Your task: Here are the records. Print them all exactly.

[Items listed in a dataset]
▬▬▬▬▬▬▬▬▬▬

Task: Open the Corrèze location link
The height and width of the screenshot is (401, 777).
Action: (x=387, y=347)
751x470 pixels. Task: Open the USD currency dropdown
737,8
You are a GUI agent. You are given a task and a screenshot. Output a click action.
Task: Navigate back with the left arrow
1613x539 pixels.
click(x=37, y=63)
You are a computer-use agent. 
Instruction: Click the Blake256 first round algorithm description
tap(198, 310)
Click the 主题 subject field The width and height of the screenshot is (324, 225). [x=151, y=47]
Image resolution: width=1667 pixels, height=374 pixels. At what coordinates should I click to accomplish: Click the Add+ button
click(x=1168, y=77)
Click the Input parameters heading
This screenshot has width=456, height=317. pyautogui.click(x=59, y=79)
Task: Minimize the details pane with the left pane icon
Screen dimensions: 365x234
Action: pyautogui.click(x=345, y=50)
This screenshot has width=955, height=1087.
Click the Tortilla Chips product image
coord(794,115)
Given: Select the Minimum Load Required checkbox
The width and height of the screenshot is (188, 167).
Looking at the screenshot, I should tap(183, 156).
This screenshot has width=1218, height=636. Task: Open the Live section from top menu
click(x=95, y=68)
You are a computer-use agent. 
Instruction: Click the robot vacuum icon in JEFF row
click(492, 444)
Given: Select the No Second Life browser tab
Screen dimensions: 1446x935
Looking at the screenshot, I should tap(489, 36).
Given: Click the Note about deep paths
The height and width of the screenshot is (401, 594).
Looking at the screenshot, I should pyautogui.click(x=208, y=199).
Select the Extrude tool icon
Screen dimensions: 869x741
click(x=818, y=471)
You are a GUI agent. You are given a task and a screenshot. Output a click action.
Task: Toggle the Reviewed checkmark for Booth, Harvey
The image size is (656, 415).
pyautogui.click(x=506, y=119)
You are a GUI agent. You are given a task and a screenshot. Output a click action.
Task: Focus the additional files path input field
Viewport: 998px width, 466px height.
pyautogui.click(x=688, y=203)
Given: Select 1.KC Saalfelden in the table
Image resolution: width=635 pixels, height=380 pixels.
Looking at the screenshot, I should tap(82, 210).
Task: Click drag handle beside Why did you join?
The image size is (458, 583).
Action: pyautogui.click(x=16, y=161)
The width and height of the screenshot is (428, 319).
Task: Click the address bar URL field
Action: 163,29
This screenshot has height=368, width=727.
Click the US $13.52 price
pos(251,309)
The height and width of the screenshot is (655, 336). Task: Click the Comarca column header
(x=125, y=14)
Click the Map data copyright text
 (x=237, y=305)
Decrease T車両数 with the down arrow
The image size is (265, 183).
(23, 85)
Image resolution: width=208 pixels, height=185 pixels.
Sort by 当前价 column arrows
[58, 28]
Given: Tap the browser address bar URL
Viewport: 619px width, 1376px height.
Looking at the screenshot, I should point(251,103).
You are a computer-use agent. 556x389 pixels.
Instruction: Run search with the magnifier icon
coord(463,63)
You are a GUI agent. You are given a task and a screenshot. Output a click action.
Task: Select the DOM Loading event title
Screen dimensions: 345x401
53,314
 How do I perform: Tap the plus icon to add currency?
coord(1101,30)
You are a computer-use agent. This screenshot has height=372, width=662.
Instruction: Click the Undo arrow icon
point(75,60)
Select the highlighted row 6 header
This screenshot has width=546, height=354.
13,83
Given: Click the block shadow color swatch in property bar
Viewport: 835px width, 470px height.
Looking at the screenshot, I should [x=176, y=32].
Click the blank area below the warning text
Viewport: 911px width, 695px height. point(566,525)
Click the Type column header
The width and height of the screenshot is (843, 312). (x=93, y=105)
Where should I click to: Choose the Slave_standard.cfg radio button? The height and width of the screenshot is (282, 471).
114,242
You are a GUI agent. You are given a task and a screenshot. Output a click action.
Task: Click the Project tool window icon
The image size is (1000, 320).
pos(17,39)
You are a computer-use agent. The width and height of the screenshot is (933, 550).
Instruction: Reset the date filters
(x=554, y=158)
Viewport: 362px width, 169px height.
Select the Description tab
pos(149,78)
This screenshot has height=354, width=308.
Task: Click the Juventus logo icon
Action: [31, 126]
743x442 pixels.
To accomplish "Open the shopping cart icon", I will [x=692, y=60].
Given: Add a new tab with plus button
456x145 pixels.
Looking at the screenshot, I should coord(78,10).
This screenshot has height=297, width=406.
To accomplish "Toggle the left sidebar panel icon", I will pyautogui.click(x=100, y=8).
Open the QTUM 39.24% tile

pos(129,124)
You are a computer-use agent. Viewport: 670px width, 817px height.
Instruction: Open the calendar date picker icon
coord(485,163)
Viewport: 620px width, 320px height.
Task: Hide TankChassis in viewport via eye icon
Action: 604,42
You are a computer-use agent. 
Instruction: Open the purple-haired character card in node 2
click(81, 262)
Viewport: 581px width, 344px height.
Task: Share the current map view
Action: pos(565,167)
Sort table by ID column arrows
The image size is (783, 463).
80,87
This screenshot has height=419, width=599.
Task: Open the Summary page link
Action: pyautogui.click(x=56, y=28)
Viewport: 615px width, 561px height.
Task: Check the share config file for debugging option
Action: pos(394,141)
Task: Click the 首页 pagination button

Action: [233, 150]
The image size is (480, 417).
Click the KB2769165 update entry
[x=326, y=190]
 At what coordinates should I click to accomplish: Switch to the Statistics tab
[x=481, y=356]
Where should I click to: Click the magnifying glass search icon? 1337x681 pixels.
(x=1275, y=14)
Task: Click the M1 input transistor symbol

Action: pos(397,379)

▬▬▬▬▬▬▬▬▬▬

Finished exercise:
Task: Open the Corrèze location link
The height and width of the screenshot is (401, 777).
Action: (x=387, y=347)
751x470 pixels. Task: Open the USD currency dropdown
737,8
You are a GUI agent. You are given a task and a screenshot. Output a click action.
Task: Navigate back with the left arrow
1613x539 pixels.
click(x=37, y=63)
You are a computer-use agent. 
Instruction: Click the Blake256 first round algorithm description
tap(198, 310)
Click the 主题 subject field The width and height of the screenshot is (324, 225). [x=151, y=47]
Image resolution: width=1667 pixels, height=374 pixels. At what coordinates should I click to accomplish: Click the Add+ button
click(x=1168, y=77)
Click the Input parameters heading
This screenshot has width=456, height=317. pyautogui.click(x=59, y=79)
Task: Minimize the details pane with the left pane icon
Screen dimensions: 365x234
Action: pyautogui.click(x=345, y=50)
This screenshot has width=955, height=1087.
Click the Tortilla Chips product image
coord(794,115)
Given: Select the Minimum Load Required checkbox
The width and height of the screenshot is (188, 167).
Looking at the screenshot, I should tap(183, 156).
This screenshot has width=1218, height=636. Task: Open the Live section from top menu
click(x=95, y=68)
You are a computer-use agent. 
Instruction: Click the robot vacuum icon in JEFF row
click(492, 444)
Given: Select the No Second Life browser tab
Screen dimensions: 1446x935
Looking at the screenshot, I should tap(489, 36).
Given: Click the Note about deep paths
The height and width of the screenshot is (401, 594).
Looking at the screenshot, I should pyautogui.click(x=208, y=199).
Select the Extrude tool icon
Screen dimensions: 869x741
click(x=818, y=471)
You are a GUI agent. You are given a task and a screenshot. Output a click action.
Task: Toggle the Reviewed checkmark for Booth, Harvey
The image size is (656, 415).
pyautogui.click(x=506, y=119)
You are a GUI agent. You are given a task and a screenshot. Output a click action.
Task: Focus the additional files path input field
Viewport: 998px width, 466px height.
pyautogui.click(x=688, y=203)
Given: Select 1.KC Saalfelden in the table
Image resolution: width=635 pixels, height=380 pixels.
Looking at the screenshot, I should tap(82, 210).
Task: Click drag handle beside Why did you join?
The image size is (458, 583).
Action: pyautogui.click(x=16, y=161)
The width and height of the screenshot is (428, 319).
Task: Click the address bar URL field
Action: 163,29
This screenshot has height=368, width=727.
Click the US $13.52 price
pos(251,309)
The height and width of the screenshot is (655, 336). Task: Click the Comarca column header
(x=125, y=14)
Click the Map data copyright text
 (x=237, y=305)
Decrease T車両数 with the down arrow
The image size is (265, 183).
(23, 85)
Image resolution: width=208 pixels, height=185 pixels.
Sort by 当前价 column arrows
[58, 28]
Given: Tap the browser address bar URL
Viewport: 619px width, 1376px height.
Looking at the screenshot, I should point(251,103).
You are a computer-use agent. 556x389 pixels.
Instruction: Run search with the magnifier icon
coord(463,63)
You are a GUI agent. You are given a task and a screenshot. Output a click action.
Task: Select the DOM Loading event title
Screen dimensions: 345x401
53,314
 How do I perform: Tap the plus icon to add currency?
coord(1101,30)
You are a computer-use agent. This screenshot has height=372, width=662.
Instruction: Click the Undo arrow icon
point(75,60)
Select the highlighted row 6 header
This screenshot has width=546, height=354.
13,83
Given: Click the block shadow color swatch in property bar
Viewport: 835px width, 470px height.
Looking at the screenshot, I should [x=176, y=32].
Click the blank area below the warning text
Viewport: 911px width, 695px height. point(566,525)
Click the Type column header
The width and height of the screenshot is (843, 312). (x=93, y=105)
Where should I click to: Choose the Slave_standard.cfg radio button? The height and width of the screenshot is (282, 471).
114,242
You are a GUI agent. You are given a task and a screenshot. Output a click action.
Task: Click the Project tool window icon
The image size is (1000, 320).
pos(17,39)
You are a computer-use agent. The width and height of the screenshot is (933, 550).
Instruction: Reset the date filters
(x=554, y=158)
Viewport: 362px width, 169px height.
Select the Description tab
pos(149,78)
This screenshot has height=354, width=308.
Task: Click the Juventus logo icon
Action: [31, 126]
743x442 pixels.
To accomplish "Open the shopping cart icon", I will [x=692, y=60].
Given: Add a new tab with plus button
456x145 pixels.
Looking at the screenshot, I should coord(78,10).
This screenshot has height=297, width=406.
To accomplish "Toggle the left sidebar panel icon", I will pyautogui.click(x=100, y=8).
Open the QTUM 39.24% tile

pos(129,124)
You are a computer-use agent. Viewport: 670px width, 817px height.
Instruction: Open the calendar date picker icon
coord(485,163)
Viewport: 620px width, 320px height.
Task: Hide TankChassis in viewport via eye icon
Action: 604,42
You are a computer-use agent. 
Instruction: Open the purple-haired character card in node 2
click(81, 262)
Viewport: 581px width, 344px height.
Task: Share the current map view
Action: pos(565,167)
Sort table by ID column arrows
The image size is (783, 463).
80,87
This screenshot has height=419, width=599.
Task: Open the Summary page link
Action: pyautogui.click(x=56, y=28)
Viewport: 615px width, 561px height.
Task: Check the share config file for debugging option
Action: pos(394,141)
Task: Click the 首页 pagination button

Action: [233, 150]
The image size is (480, 417).
Click the KB2769165 update entry
[x=326, y=190]
 At what coordinates should I click to accomplish: Switch to the Statistics tab
[x=481, y=356]
Where should I click to: Click the magnifying glass search icon? 1337x681 pixels.
(x=1275, y=14)
Task: Click the M1 input transistor symbol

Action: pos(397,379)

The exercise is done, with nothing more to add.